In an era of popular culture where spoilerphobia drives so much of the conversation around entertainment, leaving little room to actually discuss art, House of the Dragon inadvertently became a show that is arguably impervious to spoilers — or at the very least, it removes the question of where it’s all going as best as an epic fantasy can. The big signposts are all there for anyone who cares to look: The war that is imminent at the end of “The Black Queen” was always going to come, the friendship between Rhaenyra and Alicent was always going to be dissolved, Rhaenyra’s claim to the throne was always going to be challenged. House of the Dragon is decidedly not a show about whats. It’s a show about whys.

This is the secret to the show’s highs as well as its lows. The climax of its season 1 finale, where Aemond inadvertently kills Luke? George R.R. Martin set them on that collision course in a few lines of text.

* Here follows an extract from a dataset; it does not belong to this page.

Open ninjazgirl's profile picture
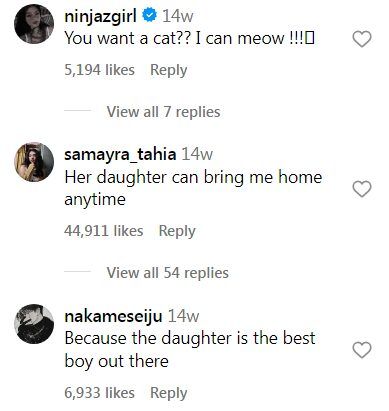This screenshot has height=411, width=389. point(34,24)
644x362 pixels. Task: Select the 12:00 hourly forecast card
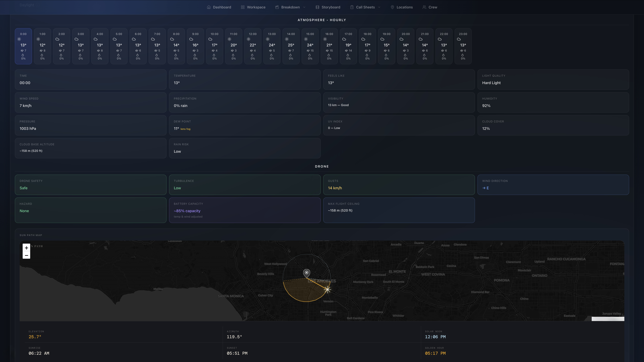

House of the Dragon, through careful selection of moments in their family history to dramatize and wonderful performances by its cast, rendered that into a moment of heartbreak that would emotionally anchor a war that was always going to happen.

Similarly, the decision of House of the Dragon’s writers to depict Martin’s chronicling of the Targaryen family’s fortunes largely through the suffering of childbirth comes across as gauche. It’s a narrow and reductive way to analyze the gender and power dynamics the show is genuinely interested in as it traces the fortunes of two women who become rivals. Yet the show’s writers and directors continually fixate on it, feebly offering it as restitution for the frequent sexual assault suffered by women in Game of Thrones.

This is a level of critical appreciation that ought to be afforded every show, including Game of Thrones. There’s truth in the old saw of journeys mattering more than destinations, and it’s among the best ways to engage with and appreciate art of all types. What’s remarkable about House of the Dragon’s first season is ultimately its restraint. It’s a show that was free to include all the bombast of dragons and was bold enough to have its biggest moments happen at bedsides and dinner parties, where a misunderstanding or failure to communicate is more devastating than any amount of dragonfire. It’s a show that, despite its stumbles, knows that while endings are memorable, it’s the episodes before them that make them hurt.